== WORK ITEM ==
All records should be written out again exactly.

START DATA EXCERPTS

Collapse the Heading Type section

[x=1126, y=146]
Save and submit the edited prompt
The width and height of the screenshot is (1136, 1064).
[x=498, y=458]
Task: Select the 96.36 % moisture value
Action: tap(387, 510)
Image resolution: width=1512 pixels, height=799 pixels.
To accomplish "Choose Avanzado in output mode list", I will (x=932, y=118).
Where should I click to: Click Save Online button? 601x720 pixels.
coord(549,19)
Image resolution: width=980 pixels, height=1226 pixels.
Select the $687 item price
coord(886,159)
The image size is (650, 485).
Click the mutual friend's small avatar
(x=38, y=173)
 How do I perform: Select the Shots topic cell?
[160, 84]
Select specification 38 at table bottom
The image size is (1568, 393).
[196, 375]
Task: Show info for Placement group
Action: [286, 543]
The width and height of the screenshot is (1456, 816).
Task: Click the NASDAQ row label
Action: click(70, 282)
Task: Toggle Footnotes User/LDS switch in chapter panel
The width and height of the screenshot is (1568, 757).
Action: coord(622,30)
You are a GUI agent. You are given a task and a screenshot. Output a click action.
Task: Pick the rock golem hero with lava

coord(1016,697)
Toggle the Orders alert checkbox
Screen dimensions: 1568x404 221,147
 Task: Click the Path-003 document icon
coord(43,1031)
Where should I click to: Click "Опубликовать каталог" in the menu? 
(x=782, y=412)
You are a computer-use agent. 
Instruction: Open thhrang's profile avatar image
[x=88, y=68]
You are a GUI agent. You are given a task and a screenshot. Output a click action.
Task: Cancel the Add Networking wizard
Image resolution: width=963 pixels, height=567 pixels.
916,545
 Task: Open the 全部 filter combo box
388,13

END DATA EXCERPTS

== ANSWER AREA ==
Collapse the Heading Type section

[x=1126, y=146]
Save and submit the edited prompt
The width and height of the screenshot is (1136, 1064).
[x=498, y=458]
Task: Select the 96.36 % moisture value
Action: tap(387, 510)
Image resolution: width=1512 pixels, height=799 pixels.
To accomplish "Choose Avanzado in output mode list", I will (x=932, y=118).
Where should I click to: Click Save Online button? 601x720 pixels.
coord(549,19)
Image resolution: width=980 pixels, height=1226 pixels.
Select the $687 item price
coord(886,159)
The image size is (650, 485).
Click the mutual friend's small avatar
(x=38, y=173)
 How do I perform: Select the Shots topic cell?
[160, 84]
Select specification 38 at table bottom
The image size is (1568, 393).
[196, 375]
Task: Show info for Placement group
Action: [286, 543]
The width and height of the screenshot is (1456, 816).
Task: Click the NASDAQ row label
Action: click(70, 282)
Task: Toggle Footnotes User/LDS switch in chapter panel
The width and height of the screenshot is (1568, 757).
Action: coord(622,30)
You are a GUI agent. You are given a task and a screenshot. Output a click action.
Task: Pick the rock golem hero with lava

coord(1016,697)
Toggle the Orders alert checkbox
Screen dimensions: 1568x404 221,147
 Task: Click the Path-003 document icon
coord(43,1031)
Where should I click to: Click "Опубликовать каталог" in the menu? 
(x=782, y=412)
You are a computer-use agent. 
Instruction: Open thhrang's profile avatar image
[x=88, y=68]
You are a GUI agent. You are given a task and a screenshot. Output a click action.
Task: Cancel the Add Networking wizard
Image resolution: width=963 pixels, height=567 pixels.
916,545
 Task: Open the 全部 filter combo box
388,13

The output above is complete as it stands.